Plusieurs États sont maintenant impliqués à des degrés divers dans le conflit syrien. Une coalition menée par les États-Unis dont fait partie le Canada bombarde les positions de l’EI en Irak et en Syrie. Cette coalition, à laquelle appartiennent nombre de pays arabes, exige le départ de Bachar Al-Assad et cherche à dégrader et ultimement à détruire (pour reprendre les mots du Président Obama) l’EI. Pour la Russie, principale alliée de la Syrie, l’objectif premier est le maintien du régime syrien. À cet effet, les Russes bombardent les positions de tous les opposants au régime. Bien que la Russie et l’Occident voient en l’EI un ennemi commun, ceux-ci ont un différend fondamental quant à l’avenir politique du Président syrien, ce qui rend une résolution politique au conflit extrêmement difficile. Si, pour sa part, la Turquie souhaite un changement de régime à Damas, le but de son implication militaire dans le conflit est beaucoup plus difficile à cerner. D’un côté, la Turquie est l’une des cibles des djihadistes et combat, par conséquent, l’EI. De l’autre, les pertes de l’EI profitent au seul groupe qui combat véritablement les djihadistes avec des troupes au sol, c’est-à-dire les Kurdes.

Ankara, aux prises avec des séparatistes kurdes sur son territoire, craint les avancées des Kurdes, qui fonctionnent déjà de façon quasi-indépendante dans le nord-est de l’Irak et qui défendent leurs territoires en Syrie contre les assauts de l’EI. Ainsi, chaque pays a des priorités différentes et espère une combinaison de résultat différente. Les États-Unis veulent la destruction de l’EI et un changement de régime à Damas, la Russie veut le maintient du régime et la destruction de l’EI et les Turcs veulent à la fois un changement de régime, la destruction de l’EI et l’affaiblissement des Kurdes. Enfin, l’Iran, dont les objectifs correspondent à peu près à ceux de la Russie, cherche à maintenir son alliance chiite qui est attaquée sur tous les fronts en Syrie, en Irak et aussi au Liban.

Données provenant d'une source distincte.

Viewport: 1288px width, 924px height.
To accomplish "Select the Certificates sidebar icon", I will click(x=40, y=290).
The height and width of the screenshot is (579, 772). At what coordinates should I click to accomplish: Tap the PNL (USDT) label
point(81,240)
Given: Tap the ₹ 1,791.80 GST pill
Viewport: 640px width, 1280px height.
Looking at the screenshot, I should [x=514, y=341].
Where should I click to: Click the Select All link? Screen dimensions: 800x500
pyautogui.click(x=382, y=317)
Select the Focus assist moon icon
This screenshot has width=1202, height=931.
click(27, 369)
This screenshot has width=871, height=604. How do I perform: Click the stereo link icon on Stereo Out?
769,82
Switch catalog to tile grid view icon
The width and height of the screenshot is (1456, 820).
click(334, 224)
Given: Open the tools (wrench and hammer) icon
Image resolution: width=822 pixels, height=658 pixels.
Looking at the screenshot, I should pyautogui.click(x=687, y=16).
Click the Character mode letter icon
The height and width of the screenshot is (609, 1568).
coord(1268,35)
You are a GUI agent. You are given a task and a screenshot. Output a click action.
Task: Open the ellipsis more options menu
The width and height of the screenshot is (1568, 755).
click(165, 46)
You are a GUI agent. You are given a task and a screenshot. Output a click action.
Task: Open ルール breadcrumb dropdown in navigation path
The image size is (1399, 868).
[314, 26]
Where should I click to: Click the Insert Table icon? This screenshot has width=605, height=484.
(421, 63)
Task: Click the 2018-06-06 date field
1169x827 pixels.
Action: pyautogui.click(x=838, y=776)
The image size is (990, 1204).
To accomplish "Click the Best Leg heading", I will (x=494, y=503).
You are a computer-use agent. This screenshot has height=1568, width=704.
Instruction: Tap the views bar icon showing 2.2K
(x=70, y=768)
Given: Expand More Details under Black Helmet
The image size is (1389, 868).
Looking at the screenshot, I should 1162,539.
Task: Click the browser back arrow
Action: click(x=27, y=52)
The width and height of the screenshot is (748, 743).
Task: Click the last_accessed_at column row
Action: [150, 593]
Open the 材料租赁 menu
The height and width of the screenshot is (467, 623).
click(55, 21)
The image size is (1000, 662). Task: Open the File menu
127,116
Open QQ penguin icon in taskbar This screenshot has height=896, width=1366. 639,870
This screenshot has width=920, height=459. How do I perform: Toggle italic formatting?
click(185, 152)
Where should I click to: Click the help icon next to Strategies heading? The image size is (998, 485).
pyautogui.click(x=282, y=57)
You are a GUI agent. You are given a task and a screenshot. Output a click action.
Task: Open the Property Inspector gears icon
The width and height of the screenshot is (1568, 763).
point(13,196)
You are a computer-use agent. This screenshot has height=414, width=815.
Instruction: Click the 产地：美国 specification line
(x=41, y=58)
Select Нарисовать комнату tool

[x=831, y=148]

Cette lutte d’agendas parallèles va se poursuivre en 2016 et il est difficile, dans l’état actuel des choses, de prédire lequel va l’emporter. Pendant ce temps, les répercussions du conflit en Syrie (et en Irak) se font sentir ailleurs dans le monde. Les réfugiés, fuyant autant les exactions de l’EI que les bombardements de l’armée syrienne, vont continuer à fuir par milliers vers l’Europe et il est fort possible qu’on demande au Canada d’accueillir davantage d’entre eux que les 25 000 prévus. Le terrorisme, qu’il soit commandé de Raqqa ou inspiré de la mouvance djihadiste, risque également de déborder de la région. La multiplicité des acteurs sur le terrain et les contradictions qui existent entre les objectifs géopolitiques de chacun explique pourquoi la résolution de ce conflit est aussi complexe.